RBA Annual Conference – 2007 Discussion

1. Saul Eslake

Chris Ryan and Chris Thompson have provided a thorough and thoughtful summary of the major developments in the Australian financial system and its interactions with the household and business sectors over the past 15 years.

As they see it, the most important trends to emerge in this period are:

  • the substantial increase in household indebtedness, paralleled for much of the period by a decline in business gearing;
  • the shift in the composition of household assets towards asset classes that are more exposed to price fluctuations as a result of market movements;
  • the correspondingly greater exposure of the financial system to the household sector, and in particular to housing loans (which, in ANZ's case at least, was also partly a conscious strategic choice);
  • the greater reliance of the banking system on wholesale funding and, within that category, overseas borrowings; and
  • the rapid growth in the funds management industry.

I cannot think of any substantial omissions there.

One of the more important conclusions that they draw from these trends, and one that is particularly apposite given the developments in global financial markets in recent weeks, is that ‘market disruptions [may] have more wide-ranging and detrimental effects than in the past’ and that there may be ‘more frequent bouts of volatility than in the past’.

Another, perhaps more contentious conclusion, to which I want to return anon, is that ‘at the macro level, there is not a great deal that can be done about occasional bouts of mispricing of risk’.

A third important conclusion is that more could be done ‘at the micro level to bolster households' risk management capabilities’.

Along the way they draw a number of other conclusions which, though not highlighted in the same way as the three I have just mentioned, nonetheless seem particularly important in view of contemporary concerns:

  • the households that have done the bulk of the borrowing should be best able to service it and appear to be well placed to repay it (a point that often appears to be omitted from public discussions about the trend in household indebtedness over the past decade and a half);
  • banks face a lot of competition in the retail market, including from foreign-owned banks and from mortgage brokers, as well as in the business loan market, yet (in contrast to the experience during the 1980s) arrears rates have (thus far at least) remained ‘low by historical and international standards’; and
  • banks' risk management techniques are better than in the past, and the Australian banking system is very sound and well-placed to weather adverse events.

The authors appropriately highlight the importance of the macroeconomic environment and financial innovation to the evolution of household balance sheets over the past 15 or so years. There are undoubtedly strong linkages between these two factors, the increase in household indebtedness and the increase in house prices since the early 1990s; and in my view ‘cause and effect’ run in both directions.
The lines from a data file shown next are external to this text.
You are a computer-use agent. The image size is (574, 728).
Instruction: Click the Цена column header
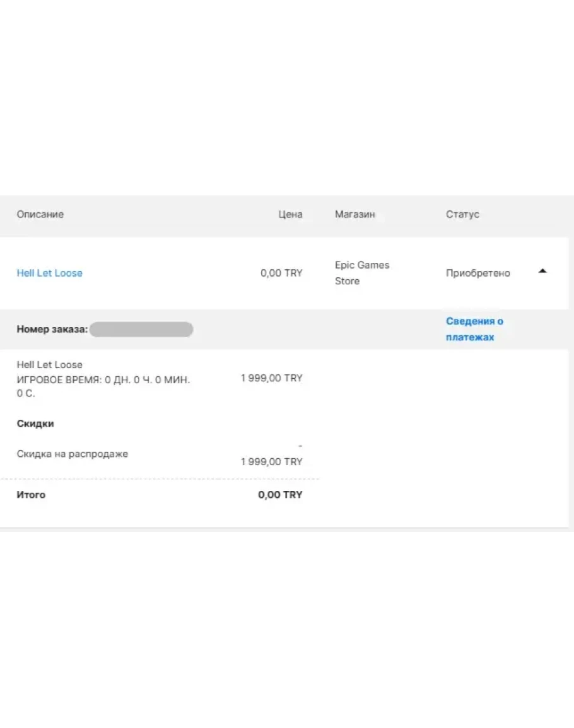pos(290,214)
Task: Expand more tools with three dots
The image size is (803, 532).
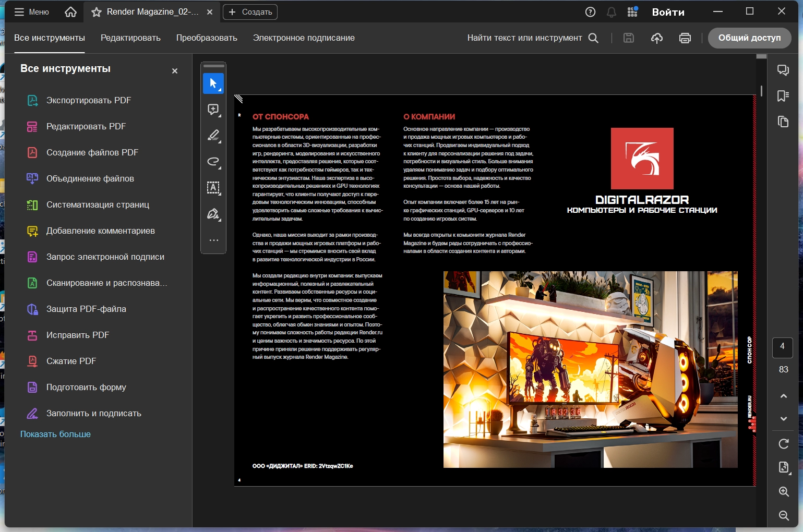Action: tap(213, 240)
The combination of the sharp decline in interest rates during the 1990s and 15 years of strong growth in disposable incomes roughly trebled the maximum amount which a ‘typical’ home buyer could borrow without breaching the ‘rules of thumb’ that lenders typically use to determine the maximum amount which they are willing to lend. In addition, these ‘rules of thumb’ became somewhat more elastic during this period, so the borrowing capacity of the ‘typical’ home buyer more than trebled. Since the stock of housing and the number of households requiring accommodation increased by roughly the same amount over this period, virtually all of the increase in the borrowing capacity of households went into inflating the nominal value of the stock of housing.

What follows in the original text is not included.